Theoretical study of the structural phase transition and elastic properties of HfN under high pressures

• We investigate the phase transition of six types of structure of HfN.
• The transition pressure from B1 to CsCl (B2) phase is ca. 277.3 GPa.
• The elastic parameters of B1 and B2 phases increase monotonically with pressure.
• The anisotropy of B1 and B2 phases become more extreme as the pressure increases.
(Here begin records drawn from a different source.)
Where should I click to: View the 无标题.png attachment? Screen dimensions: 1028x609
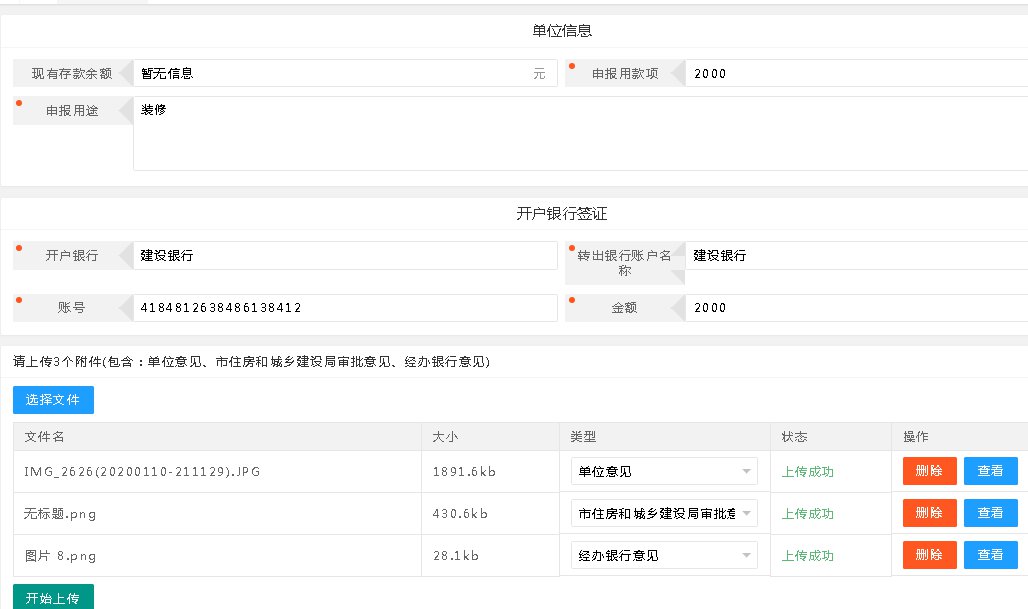pos(990,513)
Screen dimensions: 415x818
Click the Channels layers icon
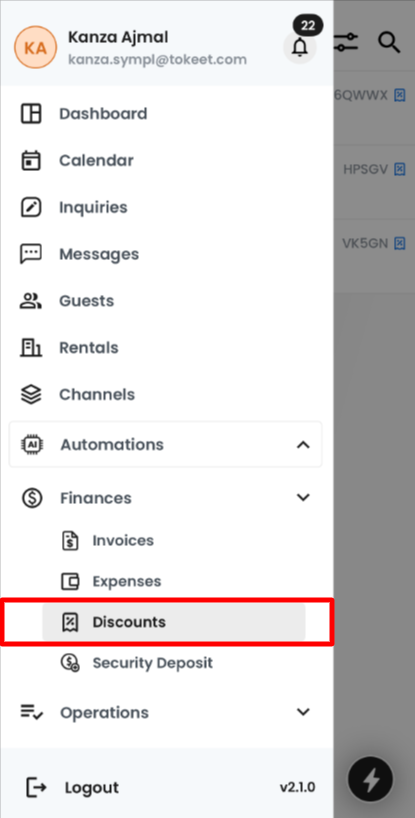(x=31, y=394)
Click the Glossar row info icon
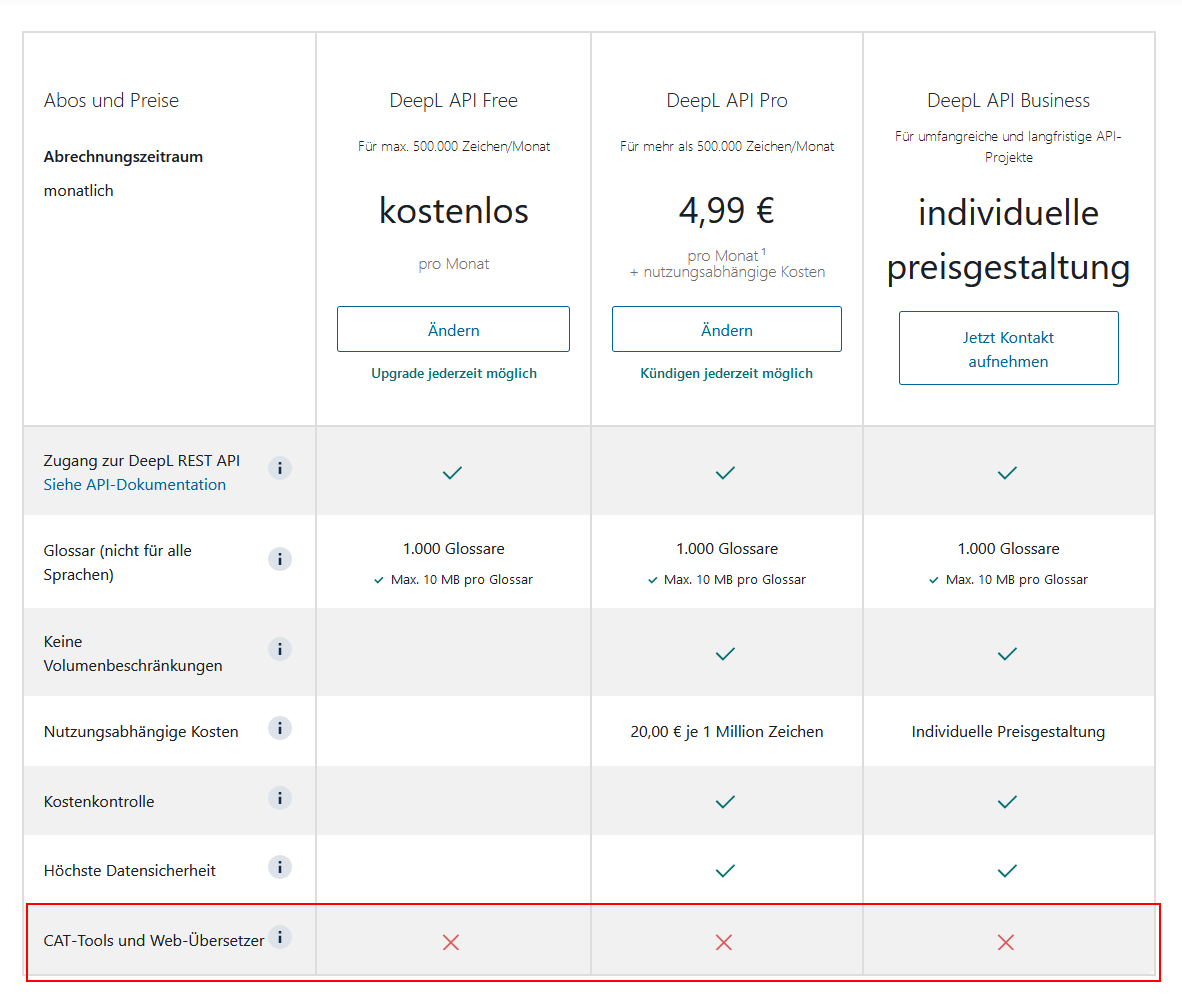The height and width of the screenshot is (994, 1182). 280,559
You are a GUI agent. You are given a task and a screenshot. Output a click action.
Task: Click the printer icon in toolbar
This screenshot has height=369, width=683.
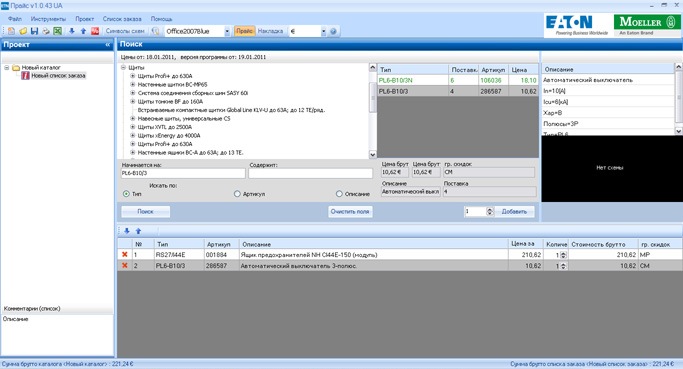click(x=46, y=31)
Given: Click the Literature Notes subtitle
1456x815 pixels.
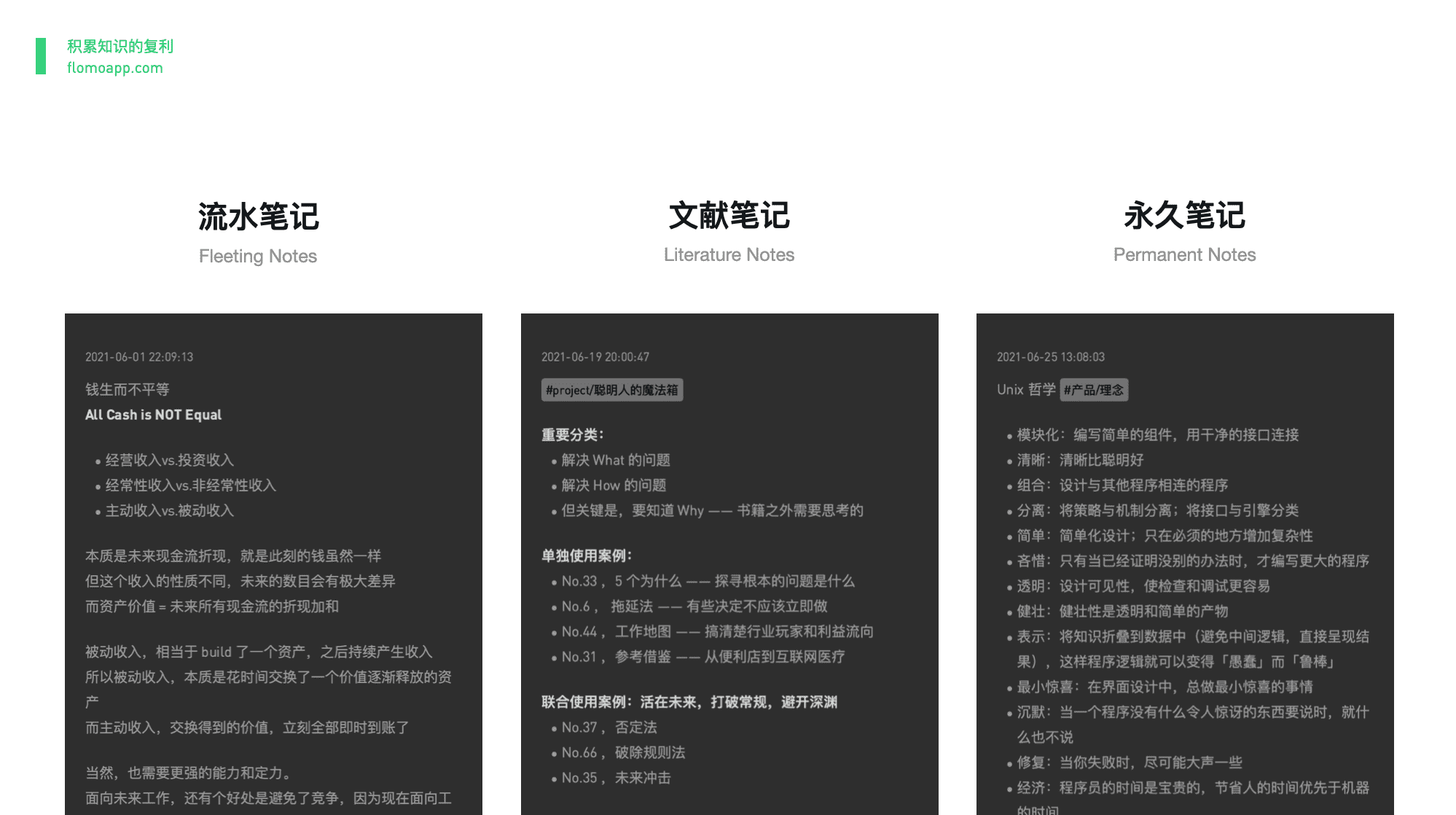Looking at the screenshot, I should pyautogui.click(x=729, y=254).
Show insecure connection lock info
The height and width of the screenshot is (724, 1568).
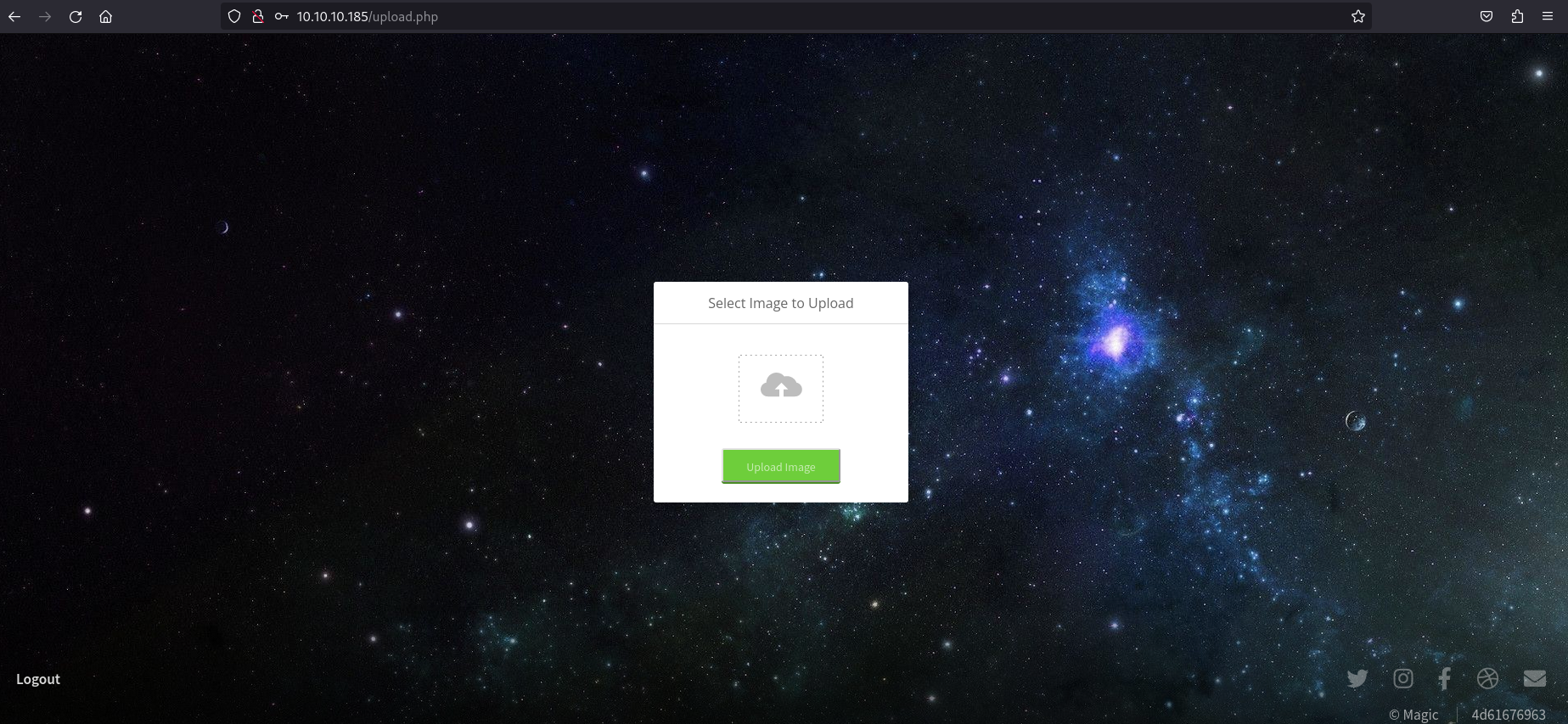(x=258, y=16)
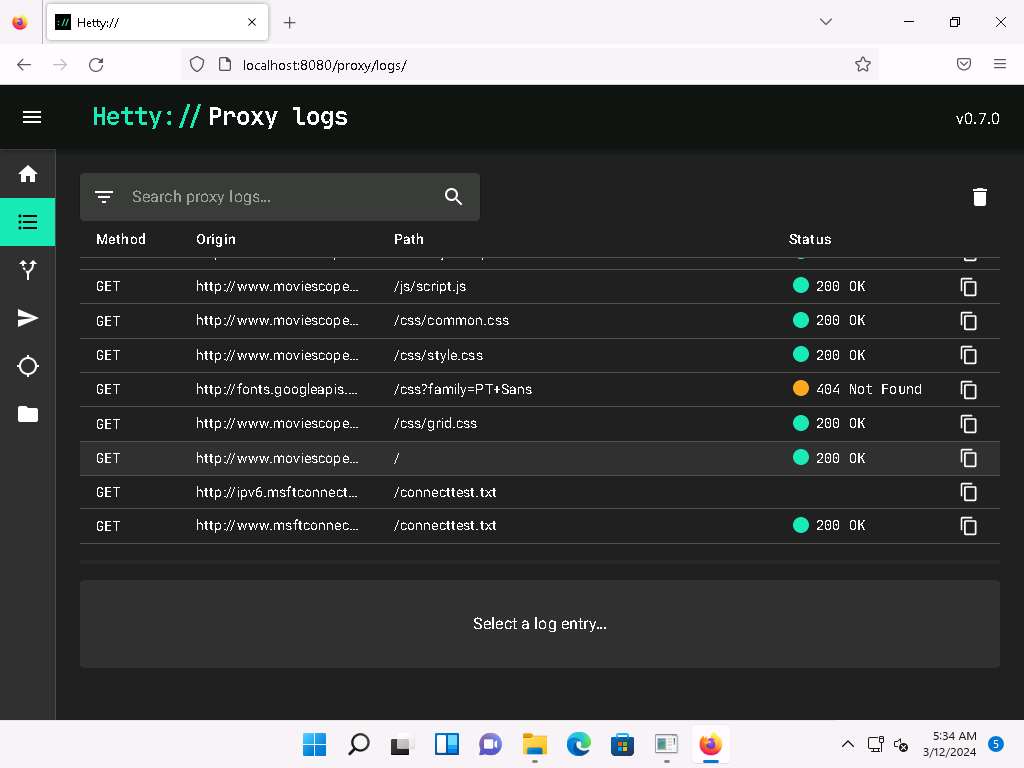Delete all logs with trash icon
The width and height of the screenshot is (1024, 768).
pyautogui.click(x=979, y=197)
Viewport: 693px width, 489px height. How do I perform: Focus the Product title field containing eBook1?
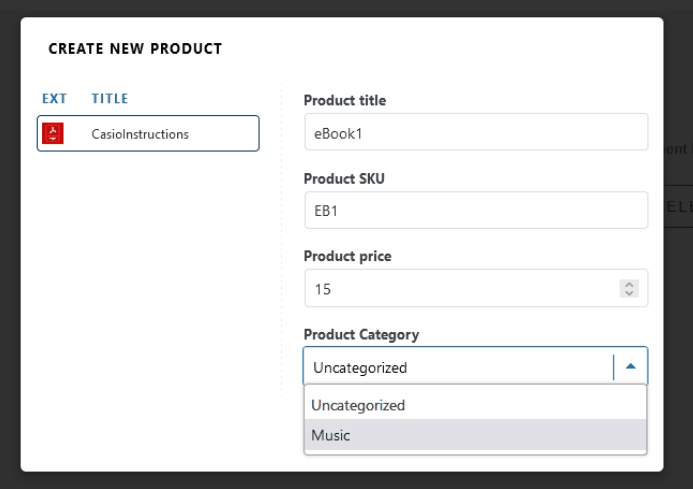pos(475,132)
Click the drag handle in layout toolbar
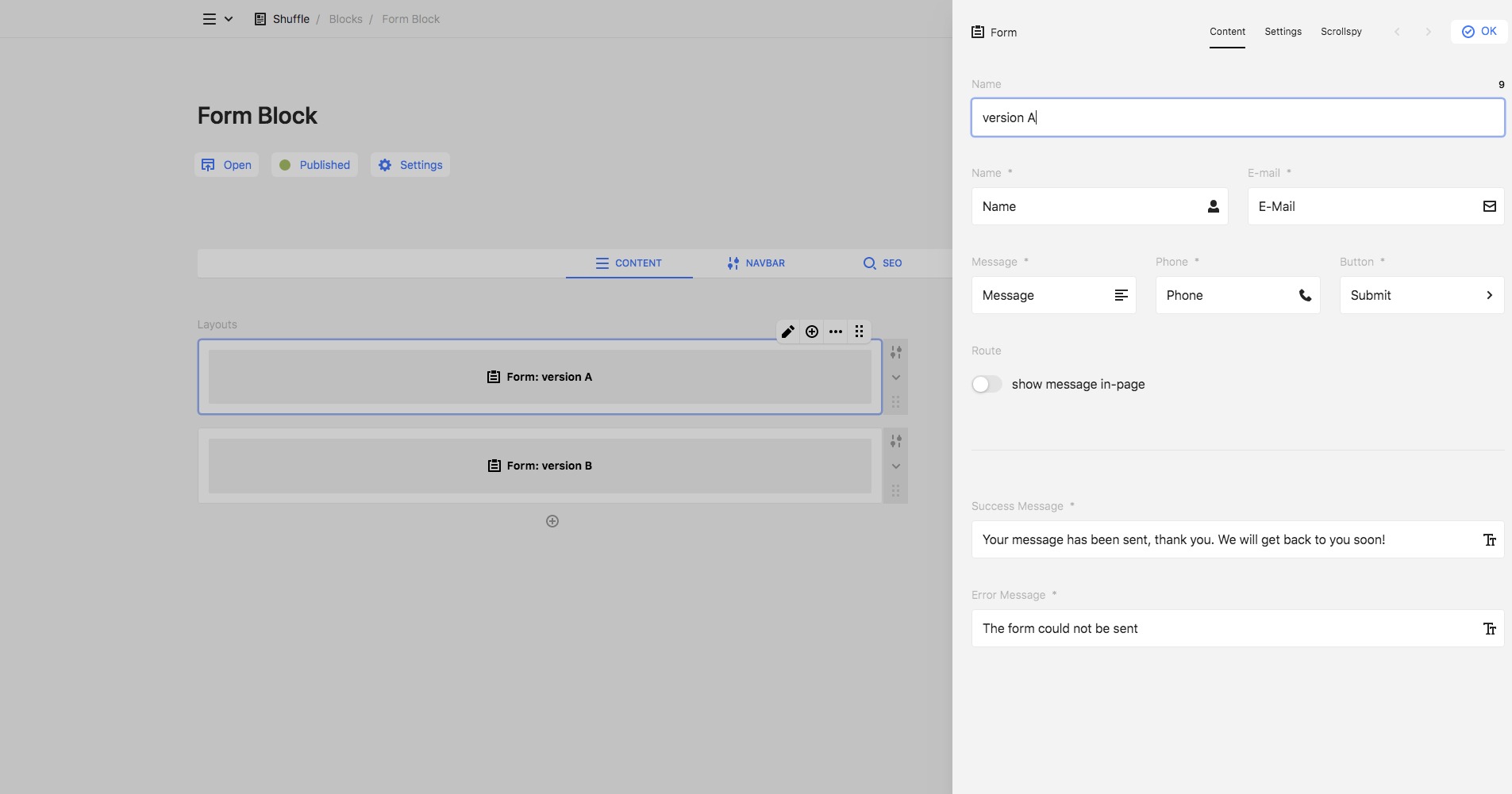Screen dimensions: 1512x794 (x=860, y=332)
The effect of hydrostatic pressure on the structures of HfN at 0 K was investigated by using the projector augmented wave (PAW) within the Perdew–Burke–Ernzerhof (PBE) form of the generalized gradient approximation (GGA). The transition pressure between NaCl (B1) and CsCl (B2) structures is predicted to be 277.3 GPa. This value is consistent with that reported by Kroll, while in contrast to the results obtained by Ojha et al. and Meenaatci et al. Moreover, the elastic properties of B1-HfN and B2-HfN under high pressures are successfully obtained. It is found that the elastic constants, bulk modulus B, shear modulus G, compressional and shear wave velocities increase monotonically with increasing pressure. The Debye temperature Θ calculated from the elastic constants of HfN is in good agreement with the experimental values. The anisotropies of B1-HfN and B2-HfN at zero pressure have also been discussed.